第32話 オークは訓練にちょうどいいんです
「いいか。オークというのは、連係しているように見えてできていない魔物だ。それが分かると複数を相手しても余裕でこなせる」
「どういうことですか?」
「口で説明してもな。次のチャンスで教えてやろう。次は俺とリーダーだけでいくぞ」
「ありがとうございます」
チャンスはすぐ来た。
オークが5体だ。
「ちょうどいいな。俺はサポートに徹する。いけ!」
「はいっ」
リーダーが飛び出していき、俺が続く。
「先頭の奴があの中では一番強い。だから、わざと避けて二番手を狙う」
「はい」
リーダーは一番手のこん棒をかいくぐり、二番手の正面に位置した。
余裕をかましていた二番手が驚いた瞬間にリーダーの剣が腹に刺さる。
「いいぞ。そこで振り返って、一番手だ」
こん棒の重さで体勢を崩している一番手が振り向きざま、首に剣をぶち込む。
一番手が倒れる。
「よし、一番手、二番手を倒された奴らは烏合の衆だ。殲滅しろ」
ひびっているオーク相手に着実に剣をふるうリーダー。
最後の一体が逃げようとするのを後ろからバッサリやって完了した。
「あとは、息の根を止めるだけだ。確実に仕留めろよ」
5体すべてのオークが息がないのを確認すると、戦闘態勢を解いた。
「まぁ、こんなものだ。難しくないだろう」
「すごいです。私でもオーク五体相手にできるんですね」
「ああ。状況を見て支援するメンバーがいれば可能だ」
ふたりでメンバー達のところへ戻る。
「すごいじゃないですか。リーダー」
「いや、私じゃないよ。彼がすごいんだ」
「それはそうですね」
その後は他の二人の剣士と魔法使いの実地訓練を実施した。
「よし、次は魔法使いの戦い方をせ説明するぞ」
「はい」
「まずは、いかに少ない魔力でオークを倒すかってことだな」
「それはありますね。魔法使いはどうしてもそこがネックですから」
「一番いいのは、ファイヤーアローだな。一本だけ出す。こうやってな」
手の上に矢の形をした火が現れる。
「ええーーっ。魔法使えるんですか?」
「いわなかったか?俺は魔法剣士だって」
「聞いてない。

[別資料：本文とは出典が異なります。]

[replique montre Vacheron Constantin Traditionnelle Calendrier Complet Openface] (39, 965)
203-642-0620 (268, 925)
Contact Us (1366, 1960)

聞いてない」
「あ、言い忘れていたか。というより、魔法など使う気がなかったからな、オーク如きに」
「そうですよね。必要なさそうです」
今度はふたりの魔法使いとして、実地訓練に入った。
「魔法使いの基本は不意打ちだ」
「はい」
実際にふたりでファイヤーアロー4本だけで、4体のオークの無力化に成功した。
後は剣士がなくとかするだろう。
「これくらいなら、相当数のオークを倒せるのは分かるな」
「はい。ファイヤーアローなら、僕の魔力でも50本は撃てます」
「そうだろうな」
結局、それぞれの実地訓練をしていたら、トータル54体のオークを倒してしまった。
「このくらいで十分か」
「十分どころではありません。予定数の3倍ですよ」
5人は意気揚々と引き上げて行った。